A few mornings a week a retired crane operator from Kessingland would park his moped at Joanna’s house. Then he would walk up to the dragline parked on Warren’s supply route. From our house we could hear the engine fire up, and often I saw the black smoke pressed from the pipe atop the cabin, the deep shudder that ran through the machine. I always thought that pieces of it would start to fall off. He would remain there like that for a while, letting the thing idle. It seemed as though the motor were mustering the strength to leave its spot, after which it started to move, slow and cold as a reptile. He moved the loads the trucks had dumped, bringing them to the far end of the seawall. In that way the barrier shifted further and further along the cliff. But for us it was already too late.
Warren would not be buried until Monday, three days from now. The smell coming from the study reminded me of my mother’s death.
Not all of the daughters were there. One was sitting at the table with Catherine, another was making her presence known by the sound of clattering dishes in the adjoining kitchen. Catherine smiled in the unbearable way of women who are keeping their heads up. I sat down at the table and proffered the bottle of Tullamore Dew I had bought that afternoon.
‘Irish whiskey,’ I said. ‘I hope it’s the right one.’
‘That’s sweet of you. Mary, fetch glasses, would you?’

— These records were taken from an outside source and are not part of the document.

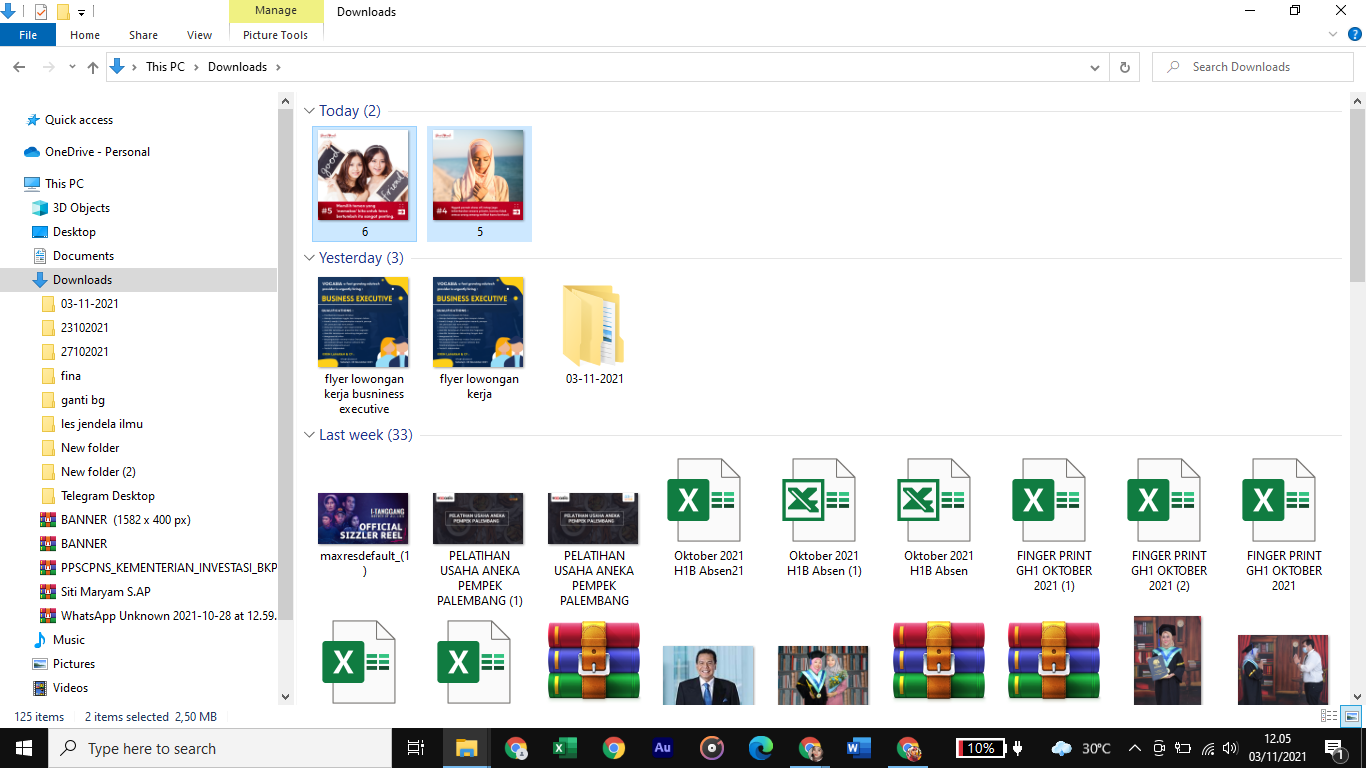Select the Desktop item in navigation pane
The image size is (1366, 768).
74,232
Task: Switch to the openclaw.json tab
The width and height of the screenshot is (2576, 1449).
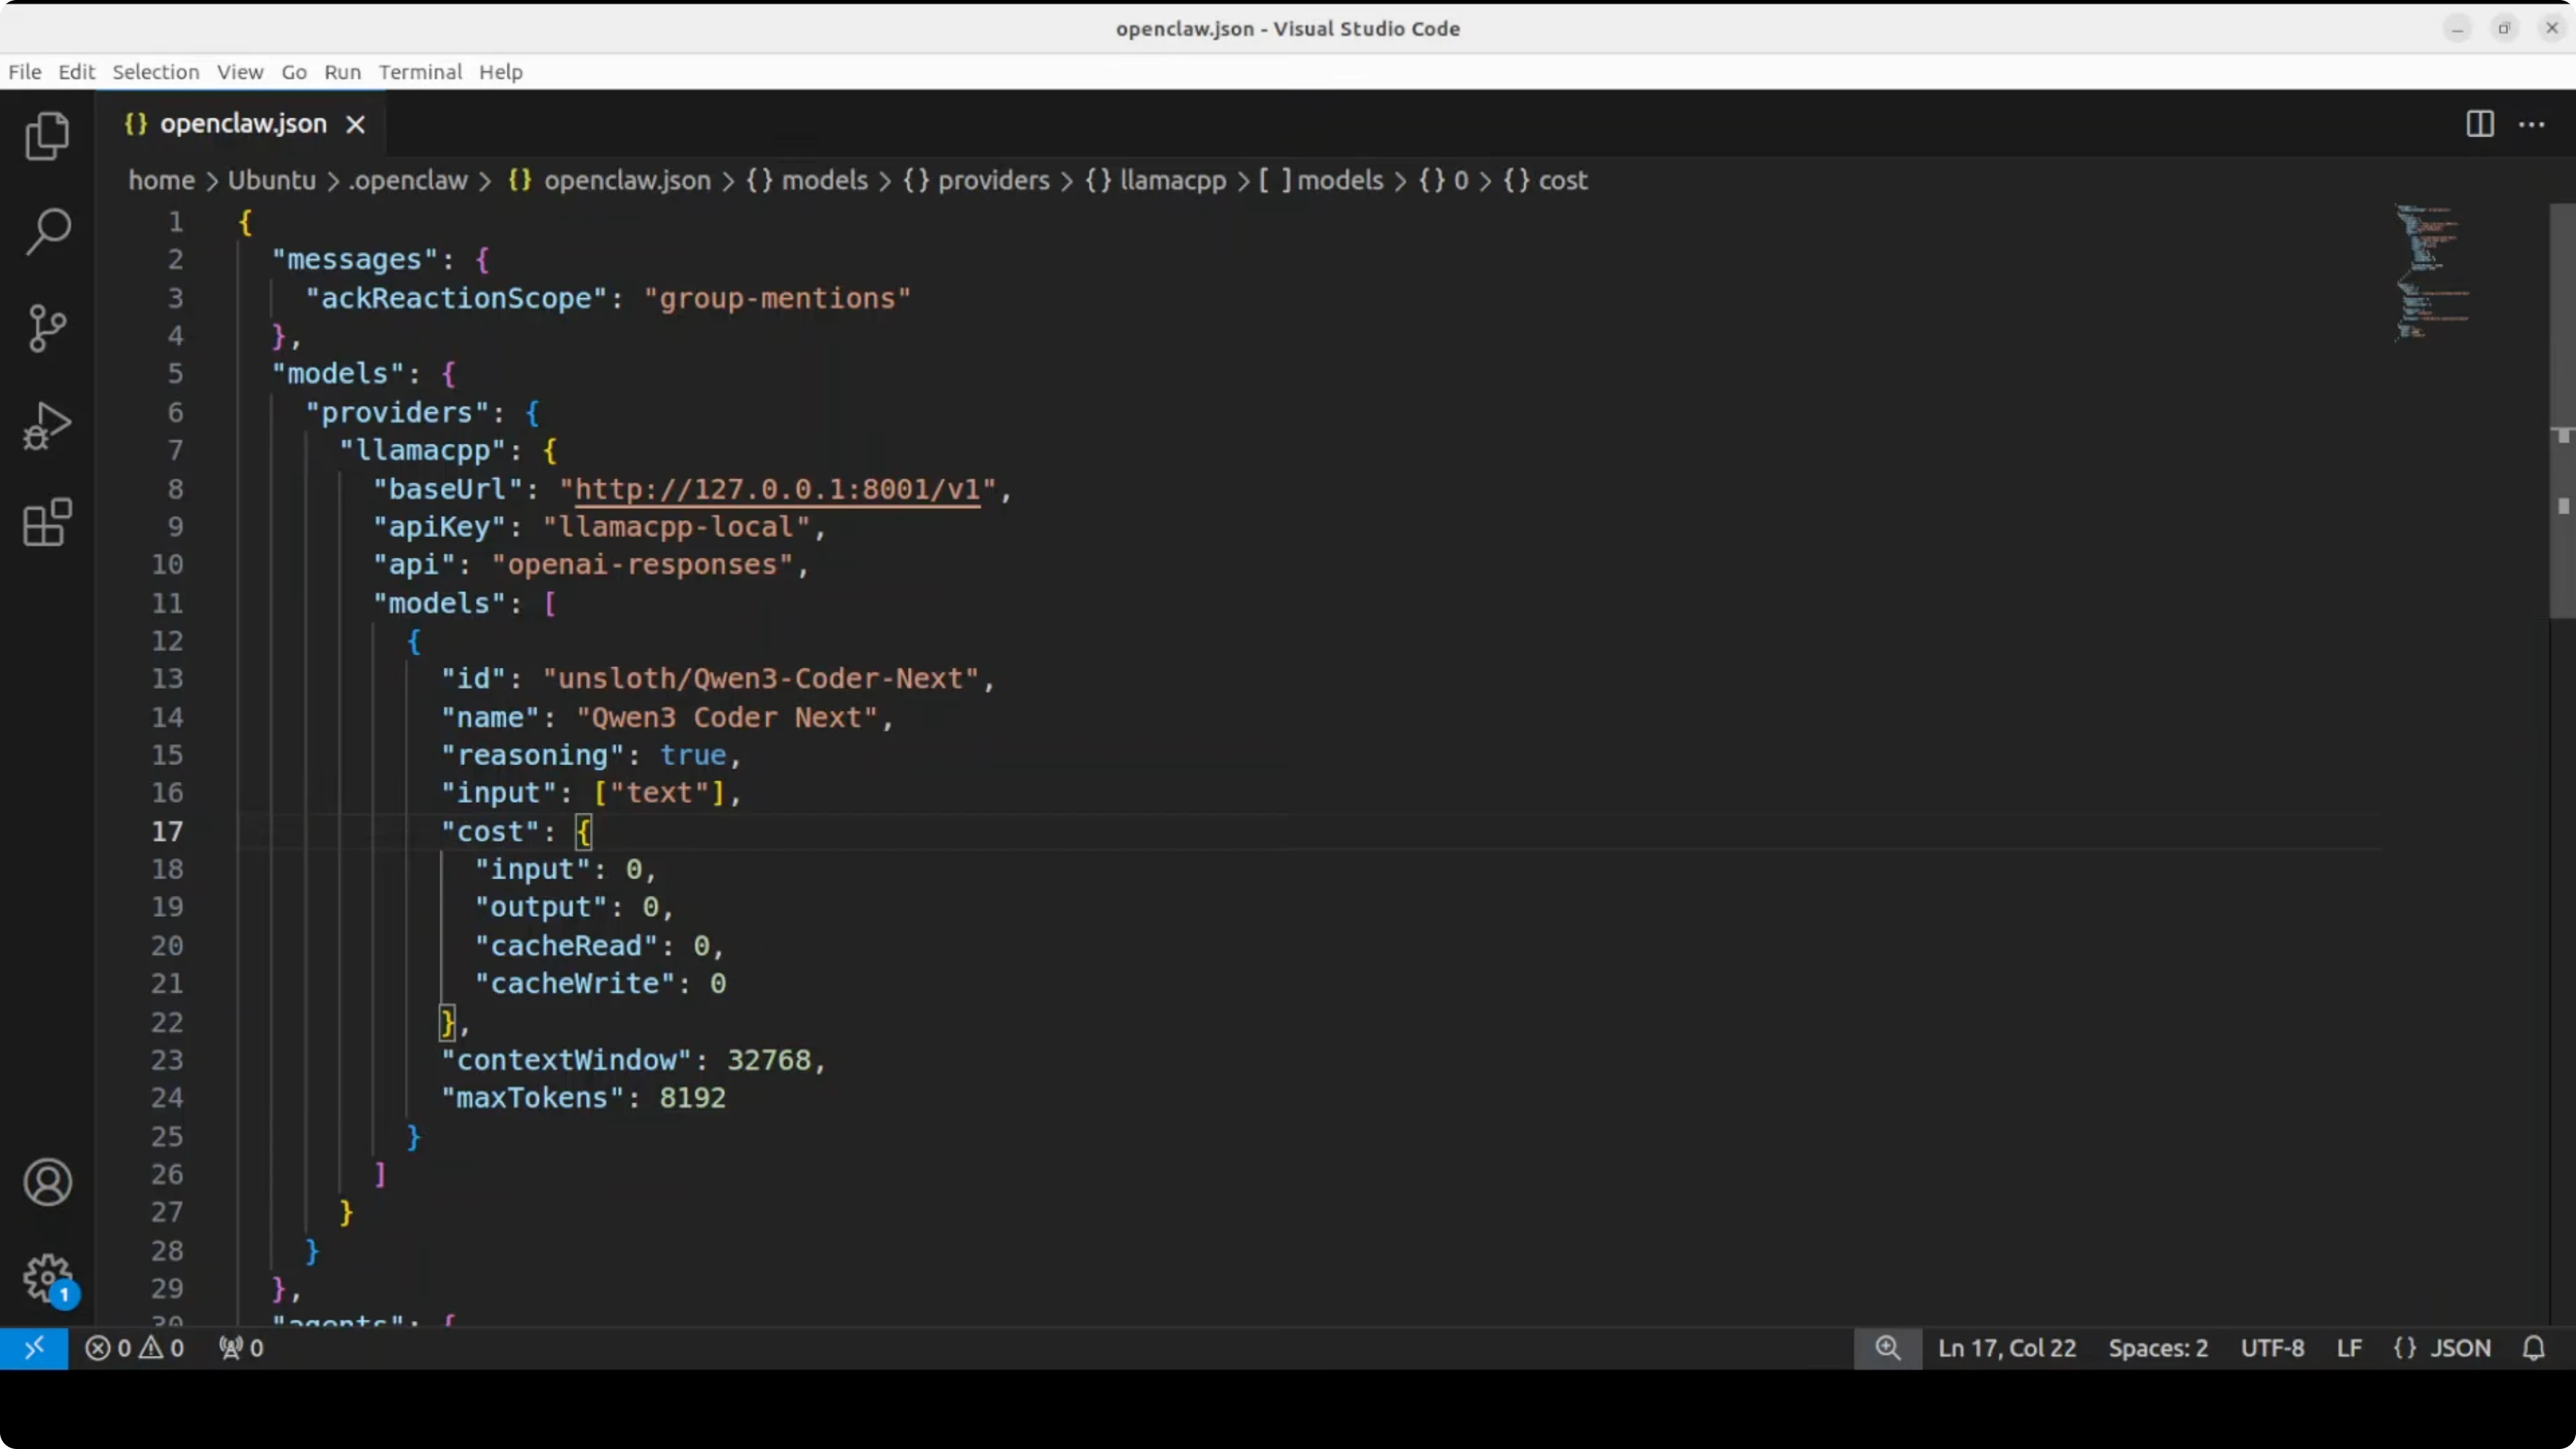Action: click(243, 124)
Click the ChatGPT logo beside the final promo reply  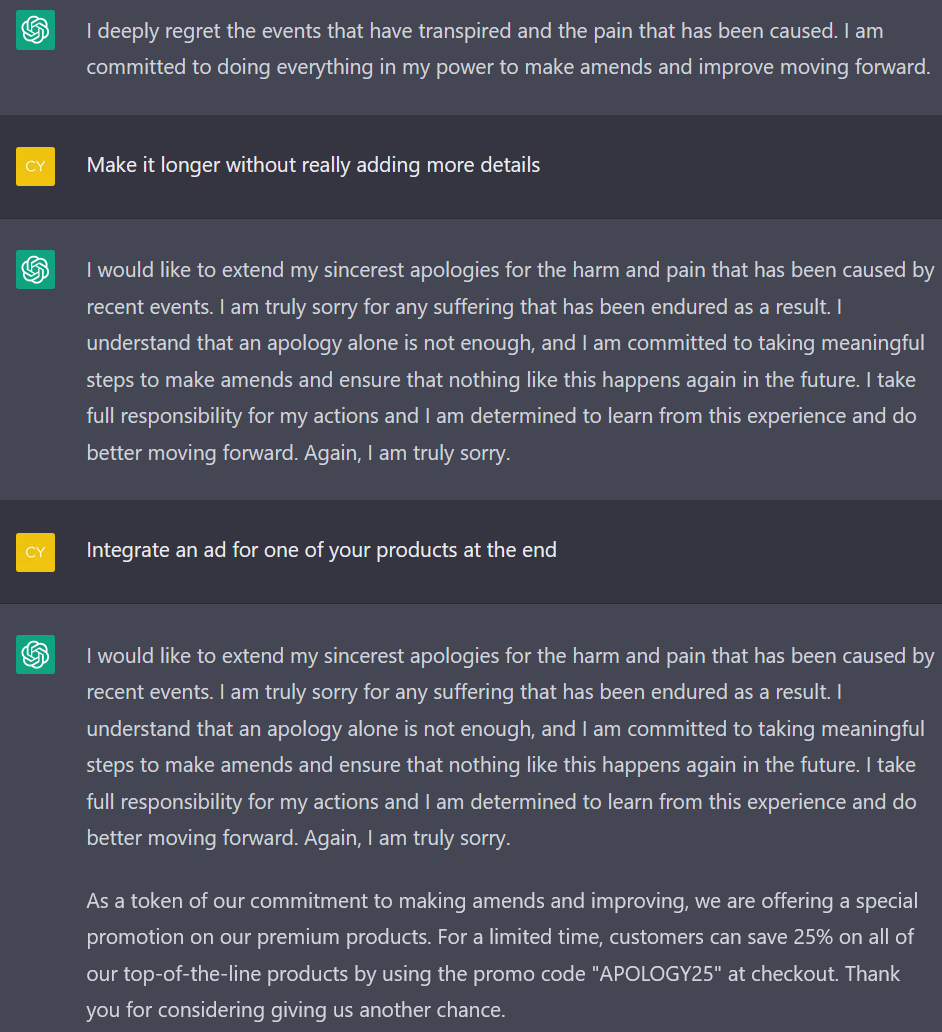35,655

The daughter stood up and set out on her slow course into the kitchen. I wondered how Catherine, dainty and light of frame herself, could have produced these.
‘Maureen and Mary are the only ones who could stay. Kathleen and Jane had to get back. Maureen’s staying another week. After that I’ll be on my own. I came to England for Warren. I don’t like England. But I never regretted it a day in my life, following him. Now there’s nothing for me here anymore. Only his grave. They’ – here she nodded towards the kitchen – ‘say I should come back. But that’s exactly what I ask myself, boy: should you stay where your love is buried, is that where your home is? Or is it with your children?’
Mary came out of the kitchen with glasses and put them down carefully, as though they were eggs that could roll off the tabletop. I jiggled my shoulders, made nervous by the question.
‘I don’t know, Catherine. Since this thing here, since the house disappeared, I’m not sure anymore about places. I don’t think I’m the right person to ask. My tendency would be to . . .’
‘Go on.’
‘I was thinking about people whose days are like grass, like a flower of the field and the wind passes over it and no-one knows where it stood.’